Anyhow, I'm finally leaving work and I notice in the western horizon the strange streaks in the sky becoming another anomoly like the Aurora Borealis.  I never saw one, but I see these green colors form into "curtains" in the sky.  So, I'm driving home trying to focus on the road but yet being distracted by the strange phenomena in the sky.  Here is what I saw.






Strange streaks become "curtains" in Hinckley, Ohio.





Strange anamoly looks much like an Aurora Borealis.





Strange anamoly over Hinckely, Ohio is not the Aurora Borealis, rather urban lights from Detroit, Michigan called Ice Pillars.

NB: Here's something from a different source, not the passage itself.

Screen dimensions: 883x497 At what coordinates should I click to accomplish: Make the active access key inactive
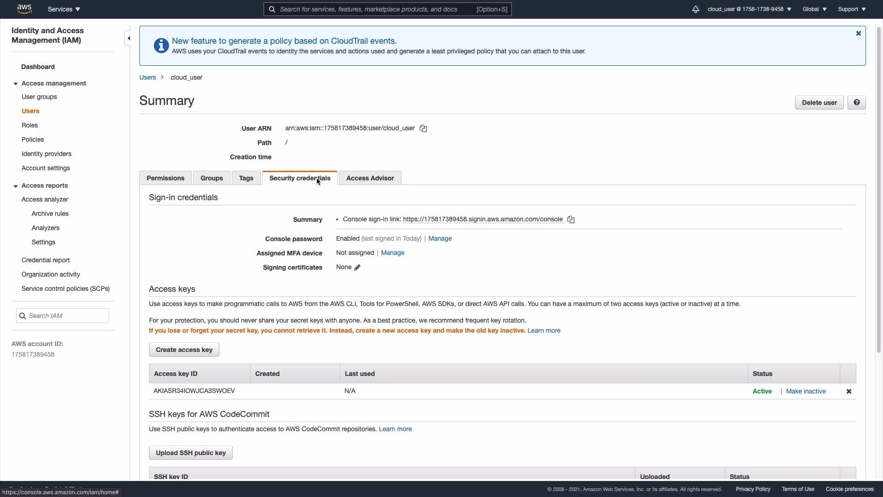click(x=806, y=391)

After e-mailing the local weather guy, they had a report on the news about the "strange phenomema" and so I thought I'd share these pictures.   These are not pictures of an Aurora Borealis but Ice Pillars caused by particles of ice dust in the atmosphere which reflect lights in an urban area.  According to the local reports, these lights are being reflected from Detroit, Michigan.  Mind you, Hinckley, Ohio is 20 miles south of Cleveland and Detroit is 4 hours away.  Interesting.  

Here is the link to the original report >>LINK<<


----------



## cornelius (Feb 25, 2006)

very nice pictures, and an interessting phenomenon


----------



## HieroGlyph (Feb 25, 2006)

Gorgeous photos, Treik. And also something I've never come across before!

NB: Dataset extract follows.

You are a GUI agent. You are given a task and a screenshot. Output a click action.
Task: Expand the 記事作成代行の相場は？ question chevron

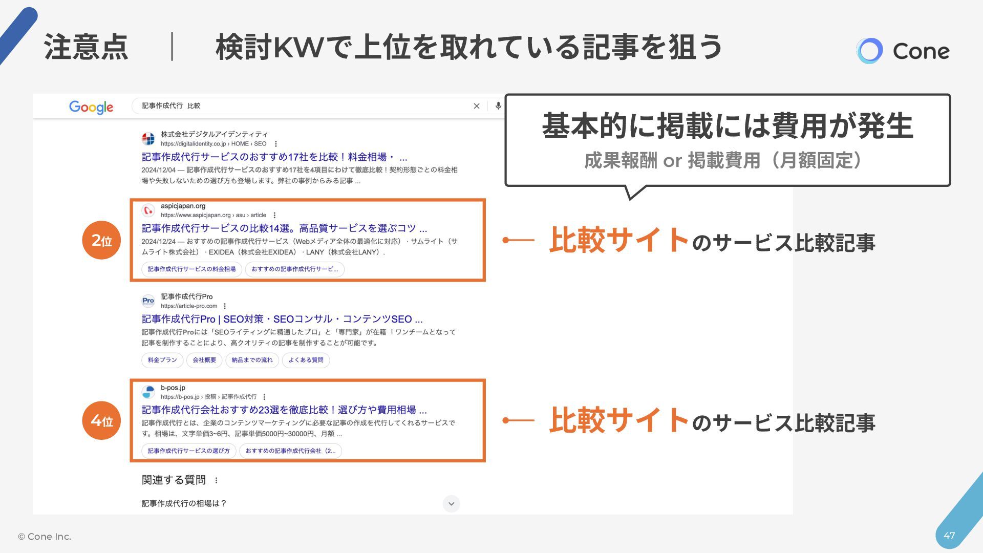[451, 504]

I spent some time in Cleveland once, long ago, around April and it was freezing then... Didnt see anything like this of course. Certainly wish I did.


----------



## littlemissattitude (Feb 25, 2006)

Pretty pictures.  I'd heard of phenomena like that before, but never saw pictures of it.

Isn't Hinckley the town famous for the return of the buzzards every year?


----------



## Treikayan (Feb 26, 2006)

Ayuh! 

Isn't Cali famous for the Capistrano Swallows?  As for the buzzards, I don't think they really left, considering our odd up and down weather patterns here.  I still see them in the park.  One week, it's warm; one week, we're pelted with snow-storms.  Yay for Northeast Ohio weather.


----------



## littlemissattitude (Feb 26, 2006)

Yes, the swallows come back to the mission at San Juan Capistrano every year.  Although some years lately, they've been lucky to get one swallow to come straggling in.  Sad, but I think it's all the tourists that have scared them away.  I haven't heard recently how that's been going.

In addition to the swallows, there's somewhere here in the state that they have butterflies in the spring as well, but I don't know if it is so much a return as a coming out of cocoons.  It seems like that's over around the Monterey/Carmel area but I'm not sure.

And, yes, the weather has been weird here, too.  It was almost hot here yesterday - I heard an air conditioner running somewhere.  Now, when I woke up this morning, its cloudy and the weather report says that rain is coming this afternoon, to last at least through Tuesday.


----------